This weekend, Fidel Castro, Cuba’s longtime dictator, died at the age of 90. And with his death came a stream of messages from world leaders, some expressing the loss of a friend to their nation (Russia, China), others prefaced their positive comments by referring to him as a “controversial” figure.
One of the most nonsensical examples came from Justin Trudeau, Prime Minister of Canada, who called him a remarkable leader and a man loved by the Cuban people.[1. Except the ones celebrating in Miami. And all those who chose to swim through shark infested waters to escape the country.] The statement inspired a delightfully hilarious hashtag and even encouraged Mclean’s magazine (the Canadian equivalent of Time) to say, “Seriously, bro?”
Trudeau did not do himself any favors politically with this statement, without a doubt. But he did help remind me, as a Christian, of the bankruptcy of relativism as a worldview. It’s a worldview that demands everything be shades of gray. It eschews black and white—the idea that any action or word can be definitively right or wrong is, simply, wrong.[2. See what I did there?] So what’s wrong for you might not be wrong for me, but might be appropriate given my cultural background and context.
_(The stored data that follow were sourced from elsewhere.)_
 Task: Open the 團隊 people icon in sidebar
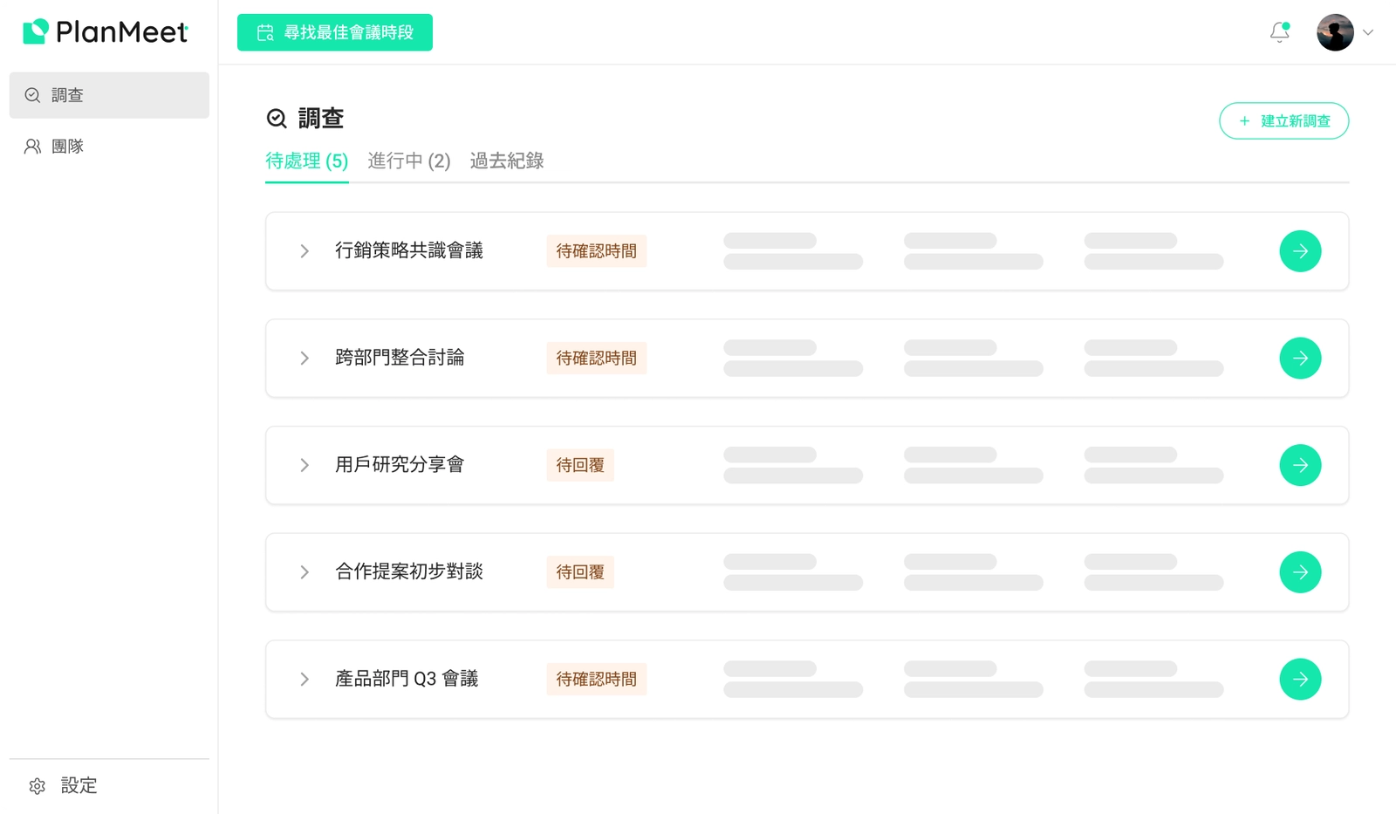[x=31, y=146]
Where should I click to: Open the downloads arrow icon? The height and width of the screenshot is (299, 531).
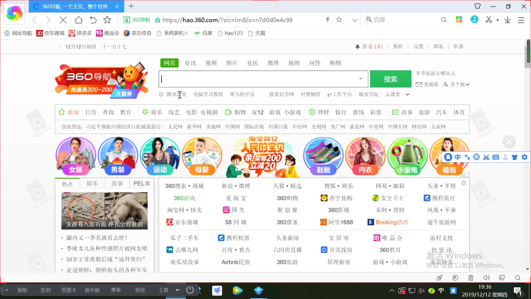[x=507, y=20]
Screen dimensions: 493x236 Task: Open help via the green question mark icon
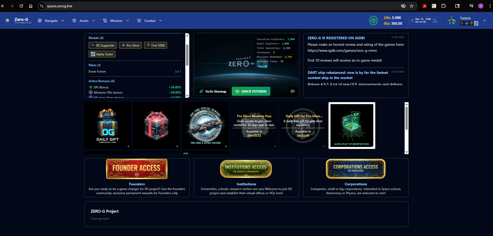click(373, 20)
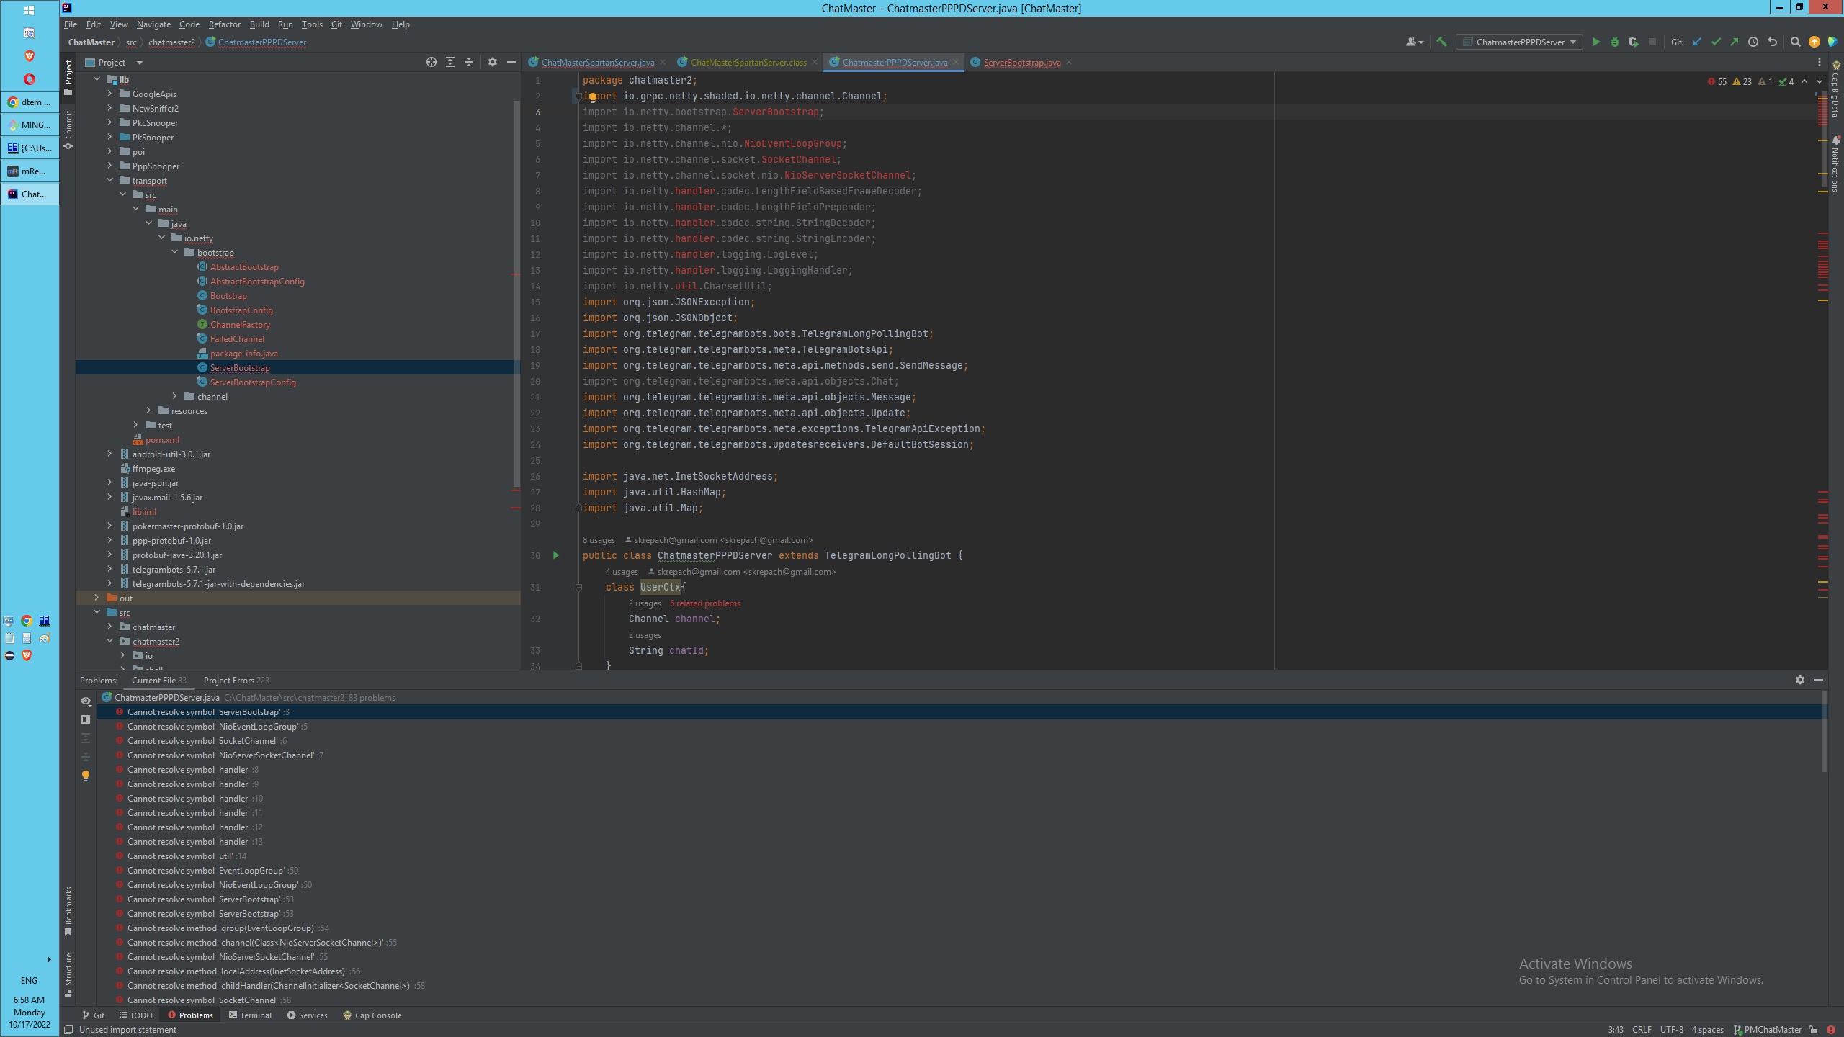Click the lightbulb quick-fix in Problems sidebar
This screenshot has width=1844, height=1037.
(86, 776)
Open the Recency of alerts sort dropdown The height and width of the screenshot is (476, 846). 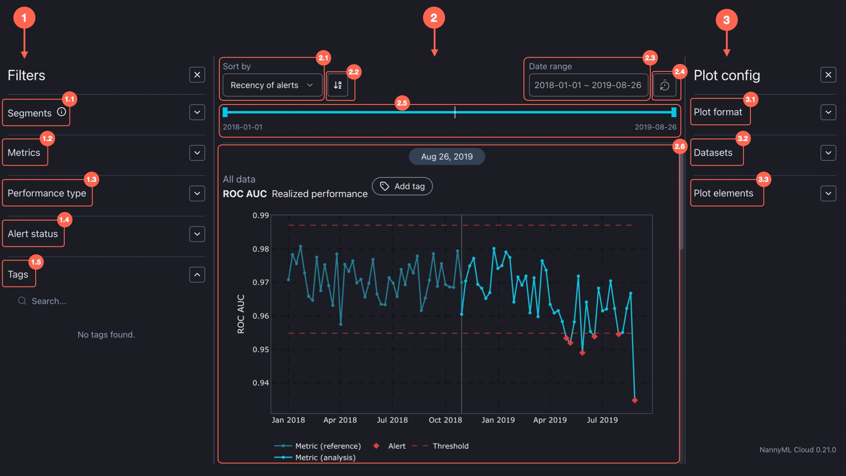272,85
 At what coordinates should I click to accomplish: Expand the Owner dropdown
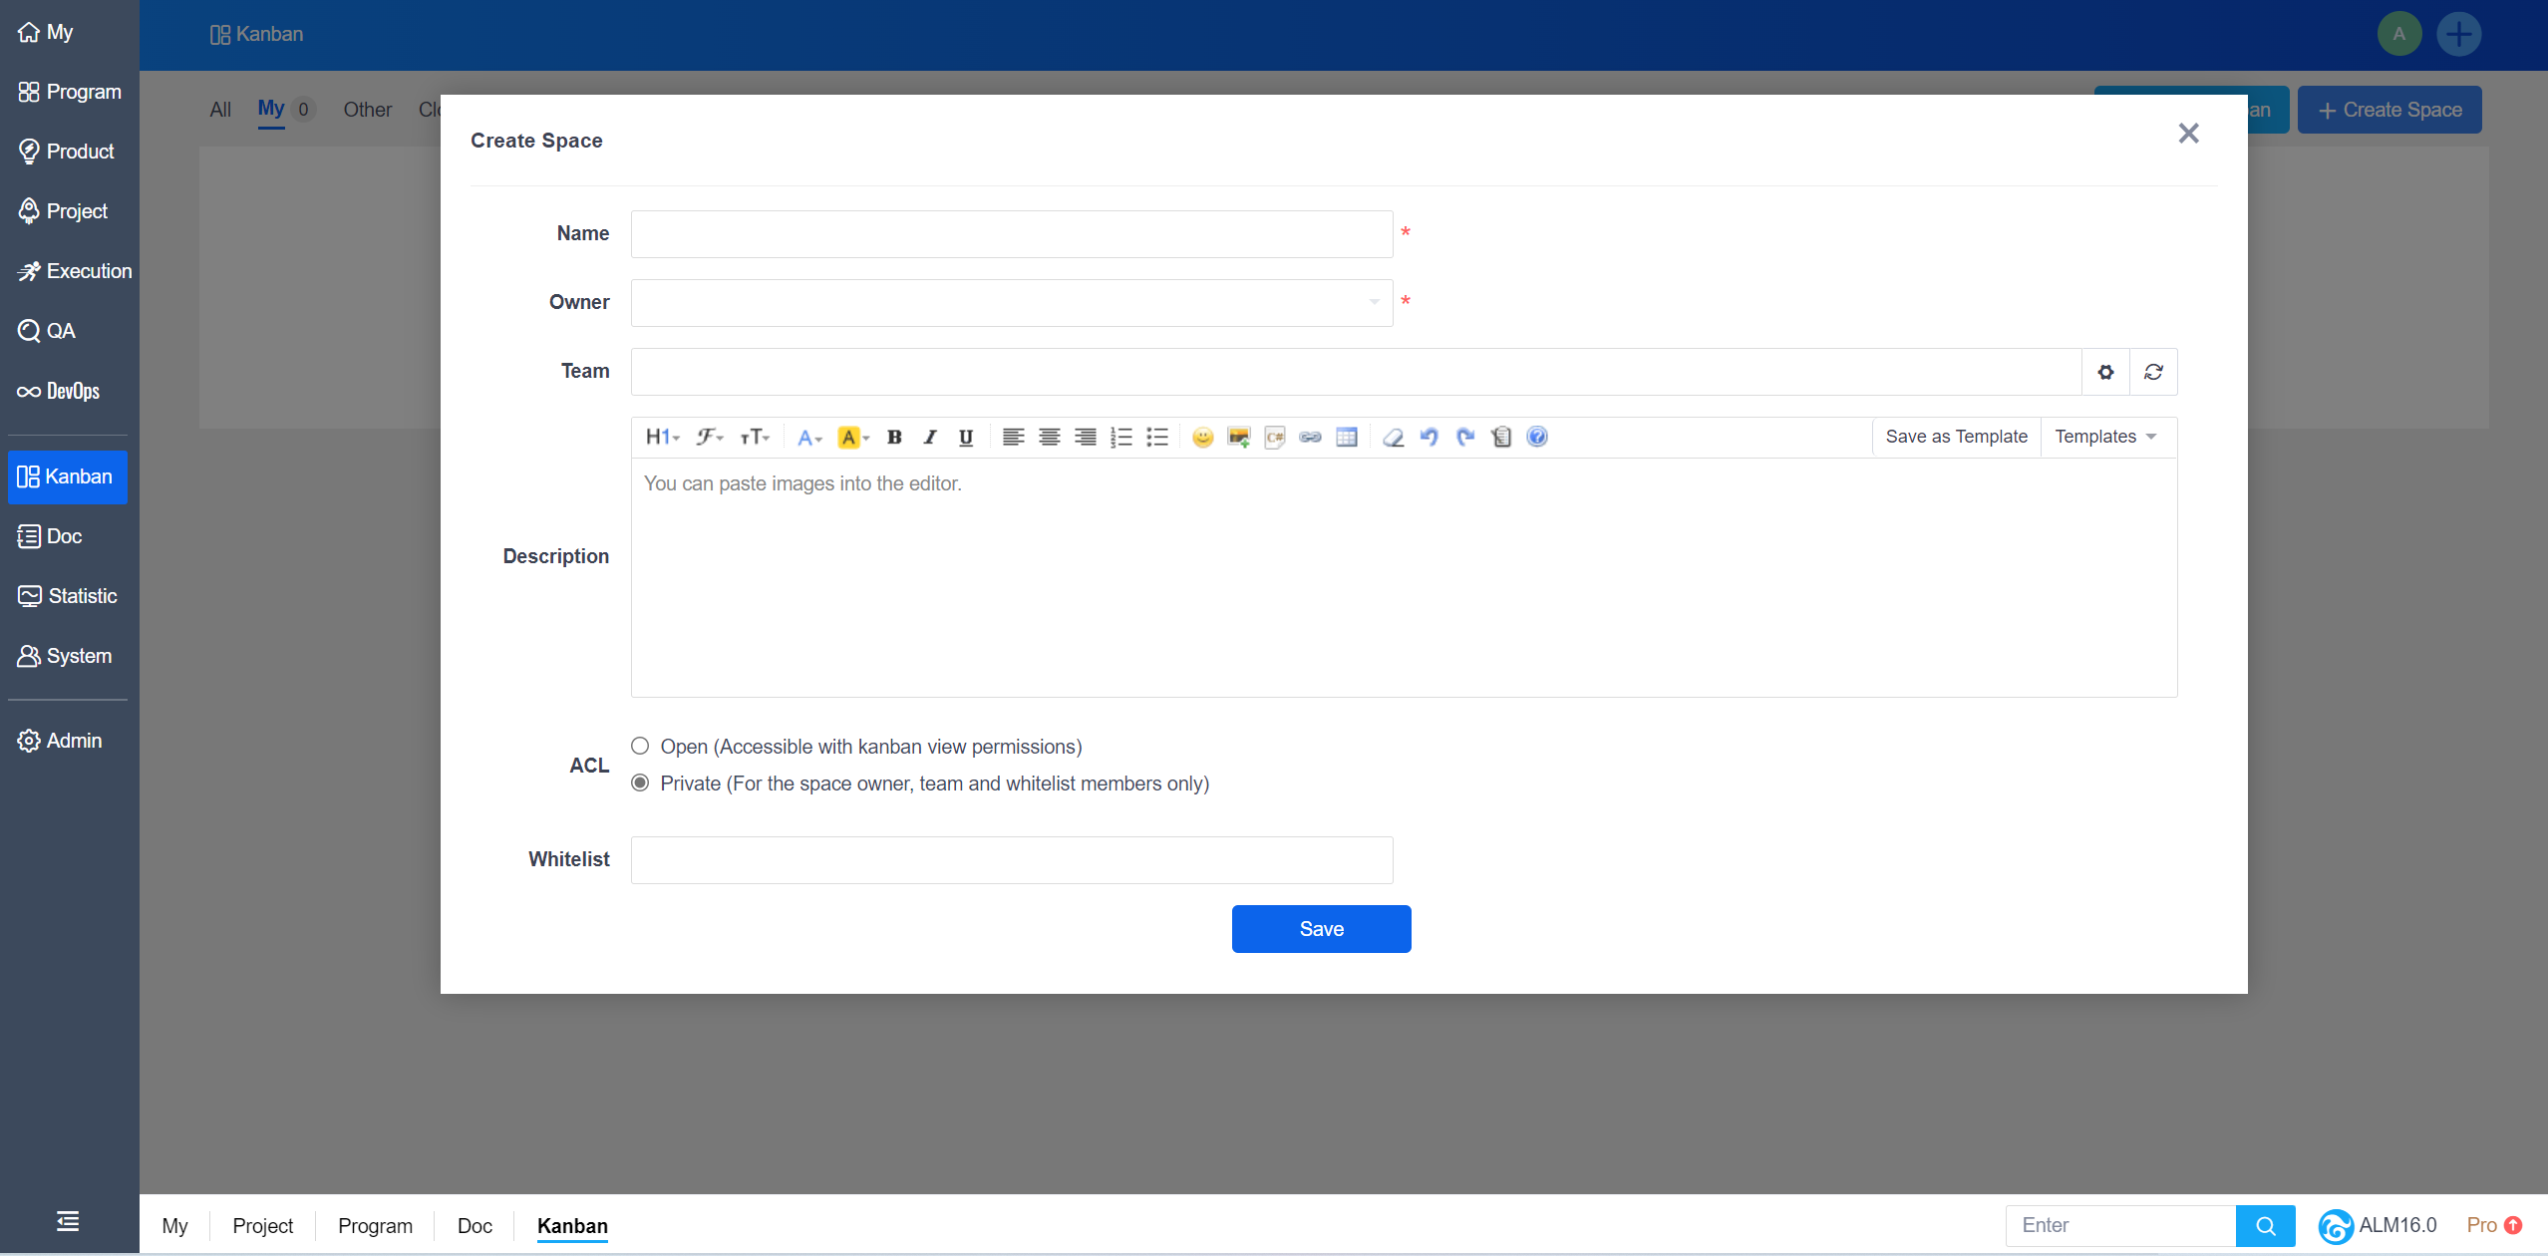point(1011,302)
This is what Trudeau illustrated in his statements. Castro was a family friend, a pallbearer at his father’s funeral—an experience entirely removed from any of the man’s actions as leader of Cuba. His take reflects that experience, which is why it is wildly different than that of the average person (or, for that matter, many Cubans who lived under his regime).
But the response is what surprised me, and actually gave me a little hope. It reminded me that, even in our darker days, human beings are still image-bearers of God. Despite our repression and rejection of the truth about God, despite many of us holding to some form of relativism as a worldview, when we’re confronted with it as we were in this weekend, we can’t help but balk. In this case, it was to say, “No, the man wasn’t simply controversial; he was a perpetrator of great evil.”
And in doing so, we reject practically that which we profess to believe philosophically. We can’t help doing this. God hasn’t made us as people capable of living exclusively in shades of gray. He made us moral creatures. He hardwired us to recognize right and wrong and to know the ultimate source of truth.
And so this brings me back to my little bit of hope. My hope is that as we continue to see the purveyors of these worldviews trip over themselves, people will grow more and more disillusioned with them. They will see the Emperor has no clothes, as it were. I desperately want that to happen because, as Christians, we have what they need. Something better, fuller, and richer than the nothing relativism has to offer.
We can show them Jesus, the one who not only knows the truth but is the Truth.